**Exercise details**.
Reproduce the column on state worker health care costs below word for word, from "Must the public" down to "publicly-funded charter schools.".

*** Extract Section Begins ***

Building an Economy that Works for Everyone

Must the public worker beatings continue until morale improves?

Brendan Williams

Guest column by Brendan Williams, former Washington State legislator

When 61% of Ohio voters rejected Issue 2 and repealed an anti-labor bill signed into law March 31 by Republican Governor John Kasich on Election Day, considerable attention was paid to the fact that the repealed bill sought to impose draconian curbs upon the ability of public workers to collectively bargain.  Indeed, it flatly prohibited bargaining in certain cases, including in publicly-funded charter schools.

Less noticed, perhaps, was that among those new provisions overturned was Section 4117.08, which stated, “The provision of health care benefits for which the employer is required to pay more than eighty-five per cent of the cost is not an appropriate subject for collective bargaining.”

In other words, Ohio voters rejected the idea that it should be impossible for public workers to pay less than 15% of their health care costs.  Following this repudiation, the state and public workers sat down to bargain again.  In a deal announced November 16 by the Ohio Civil Service Employees Association, AFSME Local 11, the state agreed to extend the current contract three years from its expiration date of February 29, 2012.

Thus a state with one of the nation’s most anti-union governors has agreed, through 2015, to hold the state workers share of health care premium costs at the level – 15% – to which they rose here in Washington in last year’s legislative session.

That’s a lesson for both Republicans, and supposed Democrats, in the Washington Legislature who keep calling on state workers to pay an even higher share of cost.  It should give them pause when the special session begins November 28.

Even Wisconsin Governor Scott Walker, despite a series of anti-union measures contributing toward a current recall effort directed against him, had not sought to increase health care premium costs for state workers to the level now required in Washington.  A Wisconsin state worker now pays $208 a month for family health care coverage.  In comparison, the choice between three substantive Washington benefits plans would cost a state worker’s family from $236-288 a month.

By “substantive” I do not refer to the new so-called “Consumer Driven Health Plan” that the state is offering combined with Health Savings Accounts.  This Republican idea, which has been offered by Republicans at the federal level as an alternative to universal health care, somehow passed a Democratic Legislature and was signed into law this past session.  It can be regarded as the antithesis of a universal health care system.  By cherry-picking the healthy, this new scheme may end up raising costs for other state workers.

Compare Washington to neighboring Oregon, where state workers are valued.  In Oregon, the state worker share of health care premium costs went up to a historic high of 5% – just one-third of the burden in Washington.  To help ease that burden Oregon state workers will receive a 1.5% cost-of-living-adjustment (COLA) next month, coupled with a 1.45% COLA in January 2013.  A 2.95% COLA looks pretty good compared to the 3% pay cut state workers here were forced to take, along with their increased health care costs.

Connecticut is among those states that went further, giving state workers 3% annual wage increases through 2015 while locking in their health care benefits through 2022.  Even the Republican governor of Missouri’s Office of Administration is recommending legislators grant state workers a 2% wage increase.

Here in Washington, the idea of having state workers pay more toward health care is really a false solution to a revenue shortfall not of their making.

For the remainder of the biennium, requiring state workers to pay 25% – as opposed to 15% – of their health care premium costs would only “save” the state $28 million (in comparison, Gov. Gregoire thinks she can save $16 million simply by reducing the state’s contribution by $25 a worker to reflect actual health care utilization).

*** Extract Section Ends ***
*** Dataset excerpt Section Begins ***

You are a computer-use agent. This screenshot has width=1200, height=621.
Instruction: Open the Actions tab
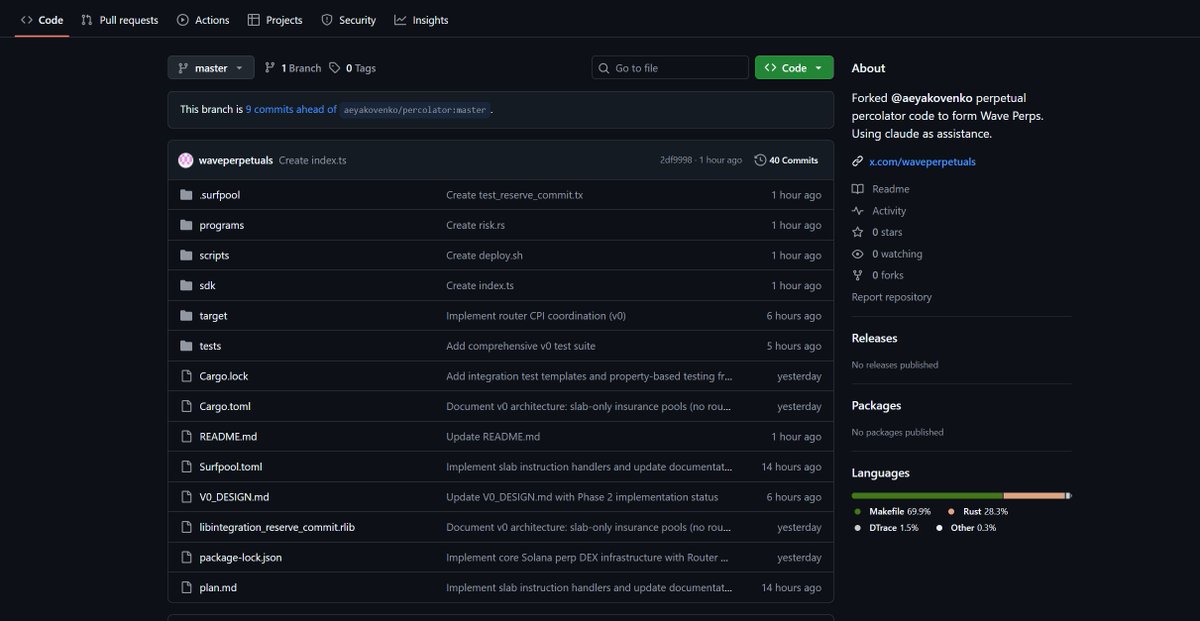pos(203,20)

*** Dataset excerpt Section Ends ***

**Exercise solution**.
Must the public worker beatings continue until morale improves?

Brendan Williams

Guest column by Brendan Williams, former Washington State legislator

When 61% of Ohio voters rejected Issue 2 and repealed an anti-labor bill signed into law March 31 by Republican Governor John Kasich on Election Day, considerable attention was paid to the fact that the repealed bill sought to impose draconian curbs upon the ability of public workers to collectively bargain.  Indeed, it flatly prohibited bargaining in certain cases, including in publicly-funded charter schools.